Properties of the lexicographical order of preferences:

A lexicographical order of preferences is complete, asymmetric (and consequently also antisymmetric), negatively transitive and transitive. (For a definition of the properties, see the article Preference Relation.)
A lexicographical order of preferences cannot be represented by a utility function . (Debreu 1959)

literature

Andreu Mas-Colell, Michael Whinston, and Jerry Green: Microeconomic Theory. Oxford University Press, Oxford 1995, ISBN 0-195-07340-1 .
James C. Moore: General equilibrium and welfare economics. An introduction. Springer, Berlin a. a. 2007, ISBN 978-3-540-31407-3 (also online: doi : 10.1007 / 978-3-540-32223-8 ).

Remarks

↑ As a rule, there will usually be a total order . A quasi-order is only the minimum requirement here.

↑ D. h. set theoretic is a " word " of the Kleene shell of the alphabet , as well as . ${\ displaystyle a \ in \ Sigma ^ {*}}$ ${\ displaystyle \ Sigma}$ ${\ displaystyle b}$

↑ The countable infinite sequences of characters from the alphabet are denoted by, see: = .

{\ displaystyle \ Sigma}

{\ displaystyle \ Sigma ^ {\ omega}}

{\ displaystyle \ omega}

{\ displaystyle \ aleph _ {0}}

↑ Assuming that leading zeros are suppressed, the (unsigned) numeric order corresponds to the quasi-lexicographic (in English quasi-lexicographic , radix , length-plus-lexicographic or shortlex order ).

↑ The conversion of a bit string into a binary long number (with the lowest-ranking bit in the ones place) requires a right shift by the number of filler bits on the data side . Otherwise only the description has to be changed. As with binary long numbers, shifts and logical links can be defined for bit strings ; plus the chain operations such as chaining , reversing and forming partial chains.

↑ strcmp . en.cppreference.com. Retrieved March 31, 2017.

↑ memcmp . en.cppreference.com. Retrieved March 31, 2017.

↑ On many binary-oriented big-endian machines, a character string can also be unsignedinterpreted as an unsigned binary number. The associated numerical comparison, however, arranges the content in a slightly different way than the lexicographical one of the character strings (see #Comparison of long numerical data ).
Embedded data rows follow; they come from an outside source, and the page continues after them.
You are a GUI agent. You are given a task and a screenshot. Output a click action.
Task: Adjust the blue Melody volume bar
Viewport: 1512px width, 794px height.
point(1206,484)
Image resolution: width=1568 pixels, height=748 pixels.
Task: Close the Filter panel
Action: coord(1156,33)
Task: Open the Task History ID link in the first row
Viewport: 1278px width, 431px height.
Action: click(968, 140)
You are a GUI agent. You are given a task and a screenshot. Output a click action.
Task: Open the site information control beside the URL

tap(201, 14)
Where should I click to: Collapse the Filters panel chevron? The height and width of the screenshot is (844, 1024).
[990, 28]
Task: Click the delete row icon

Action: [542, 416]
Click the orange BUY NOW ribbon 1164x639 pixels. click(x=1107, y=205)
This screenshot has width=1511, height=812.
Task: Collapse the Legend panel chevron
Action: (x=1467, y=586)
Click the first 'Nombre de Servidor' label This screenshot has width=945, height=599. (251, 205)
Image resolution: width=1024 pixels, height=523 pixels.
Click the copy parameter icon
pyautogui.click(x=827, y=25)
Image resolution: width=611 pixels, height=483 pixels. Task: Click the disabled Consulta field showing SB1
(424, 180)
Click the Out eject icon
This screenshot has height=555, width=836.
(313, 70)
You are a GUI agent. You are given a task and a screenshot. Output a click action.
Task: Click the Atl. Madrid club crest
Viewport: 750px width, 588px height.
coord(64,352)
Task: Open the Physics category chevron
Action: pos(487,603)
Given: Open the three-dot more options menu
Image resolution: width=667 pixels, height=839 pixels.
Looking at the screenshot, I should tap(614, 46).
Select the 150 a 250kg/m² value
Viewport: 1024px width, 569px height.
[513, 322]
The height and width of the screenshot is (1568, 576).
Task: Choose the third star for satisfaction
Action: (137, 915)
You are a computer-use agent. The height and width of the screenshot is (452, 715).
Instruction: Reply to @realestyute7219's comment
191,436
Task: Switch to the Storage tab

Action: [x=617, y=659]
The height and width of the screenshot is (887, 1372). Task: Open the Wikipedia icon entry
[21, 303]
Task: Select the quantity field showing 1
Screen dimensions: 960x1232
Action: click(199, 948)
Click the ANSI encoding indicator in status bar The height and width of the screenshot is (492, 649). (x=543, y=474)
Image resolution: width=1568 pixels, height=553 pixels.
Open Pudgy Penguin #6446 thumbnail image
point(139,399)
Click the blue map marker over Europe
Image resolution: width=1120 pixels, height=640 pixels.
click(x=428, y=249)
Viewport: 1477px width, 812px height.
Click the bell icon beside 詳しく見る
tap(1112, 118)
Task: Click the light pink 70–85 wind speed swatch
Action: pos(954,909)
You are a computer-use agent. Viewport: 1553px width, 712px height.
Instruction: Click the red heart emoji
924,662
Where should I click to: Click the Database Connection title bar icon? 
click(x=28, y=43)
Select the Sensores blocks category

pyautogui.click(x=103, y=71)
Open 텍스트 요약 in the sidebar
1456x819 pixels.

↑ wcscmp . en.cppreference.com. Retrieved March 31, 2017.

^ The C99 standard draft + TC3 . Retrieved March 31, 2017.

↑ See Mas-Colell / Whinston / Green 1995, p. 46.

↑ See Moore 2007, p. 14.

^ Gerard Debreu: Theory of value. An axiomatic analysis of economic equilibrium. John Wiley & Sons, New York 1959.

[1] As a rule, there will usually be a total order . A quasi-order is only the minimum requirement here.